This can cause message collision resulting in message loss.
Another issue is the saturation of the satellite sensor due to the high volume of messages received, particularly in high density traffic areas such as the Mediterranean or the Baltic Sea.
Message collision and receiver saturation are known to be the main factors that affect the performance of an S-AIS device, measured as the Probability of Detection (PoD) of picking up an AIS position report transmitted by a vessel.
To meet these challenges and improve ship tracking capability from space advanced algorithms, antennas and frequency diversification have been used onboard space-based AIS systems.
AIS Receivers on the global marketplace
In this section, you can find a range of satellite AIS receivers available on the international market.

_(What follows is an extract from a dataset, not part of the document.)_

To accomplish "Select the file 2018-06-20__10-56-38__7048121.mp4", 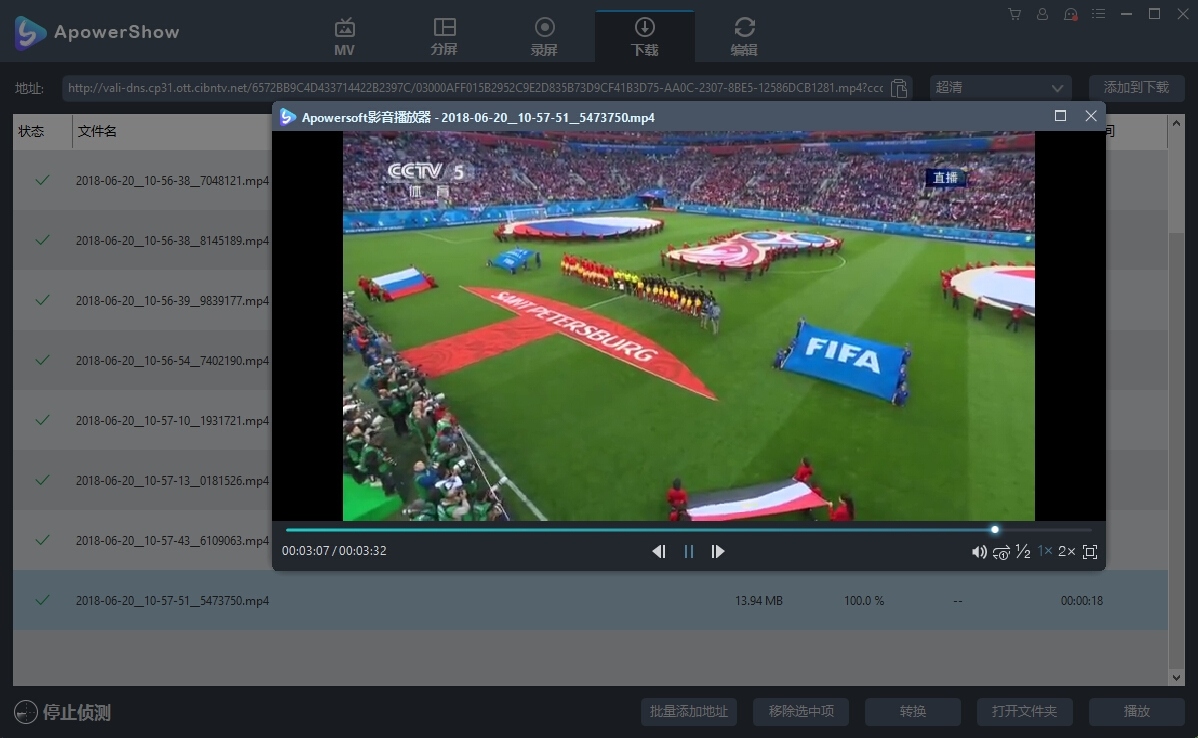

These listings will be updated when new S-AIS receivers are added to the global marketplace for space at satsearch.co – so please check back for more or sign up for our mailing list for all the updates.

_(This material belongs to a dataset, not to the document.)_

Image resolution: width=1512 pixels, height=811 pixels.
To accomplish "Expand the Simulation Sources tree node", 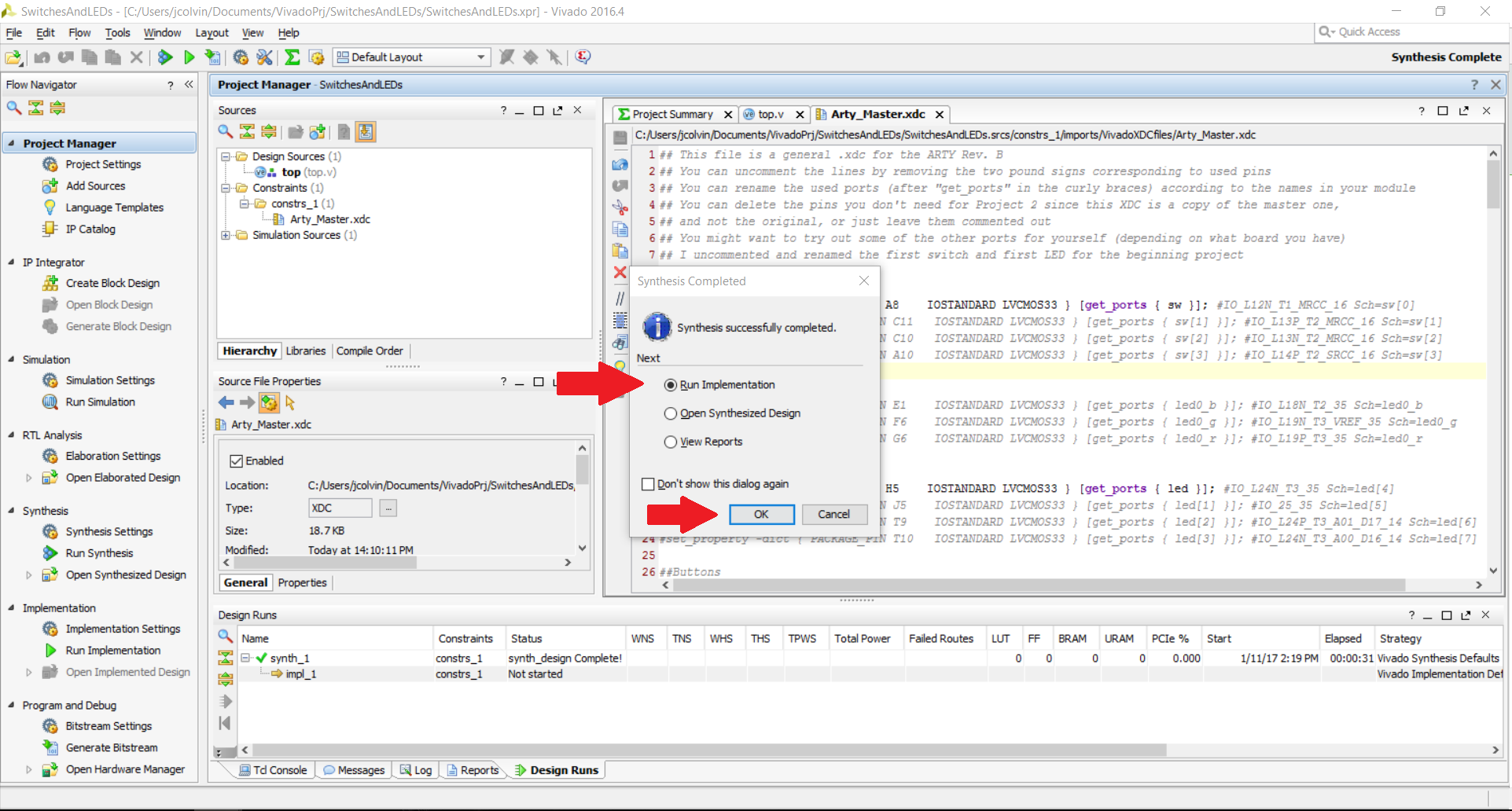I will (226, 235).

We have also put together an overview of other satellite communication and Earth Observation (EO) systems including optical payloads, X-band transmitters and S-band antennas.
Click on any of the links or images below to find out more about the systems. You can also submit a request for a quote, documentation or further information on each of the products listed or send us a more general query to discuss your specific needs, and we will use our global networks of suppliers to find a system to meet your specifications.

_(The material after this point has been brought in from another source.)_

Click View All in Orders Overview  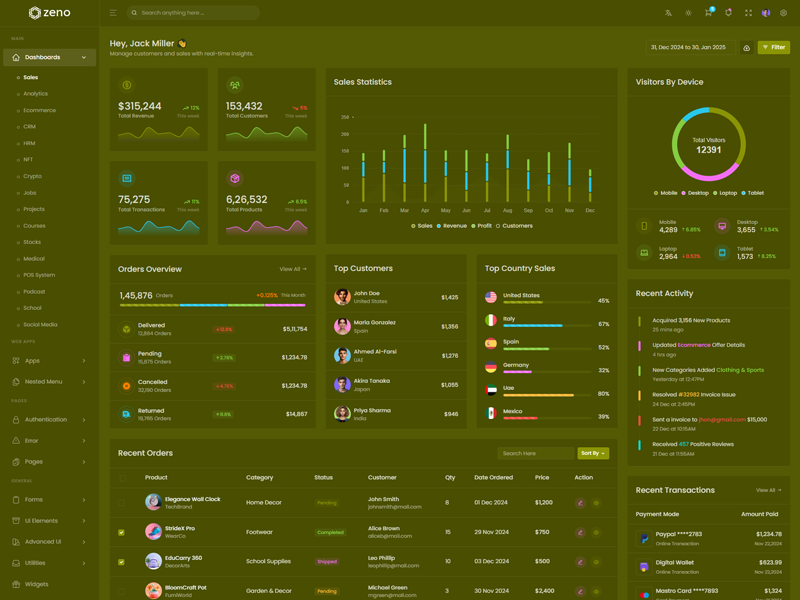tap(293, 269)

The QubeAIS Receiver and Polaris 4-channel AIS Receiver by Satlab A/S
The QubeAIS Receiver is a fully self-contained SDR-based AIS receiver suitable for LEO satellite missions. It weighs less than 55 g and uses less than 1 W during full load. The product has flight heritage from several missions including AAUSAT3 for which Aalborg University has public data. The system is designed to be easy to calibrate and is in-orbit configurable for 162 MHz or 156.8 MHz long-range AIS channels.
The Polaris 4-channel AIS Receiver is a fully self-contained software-defined radio receiver for the maritime VHF band, with integrated demodulators for reception of standard and long-range AIS messages. The system offers full AIS functionality within the typical size, weight and power constraints of a CubeSat – or can be used as an additional payload on larger LEO satellites. The system covers all AIS channels and supports two antenna inputs. It has a receive bandwidth up to 20 KHz per channel and a maximum input signal up to +10 dBm.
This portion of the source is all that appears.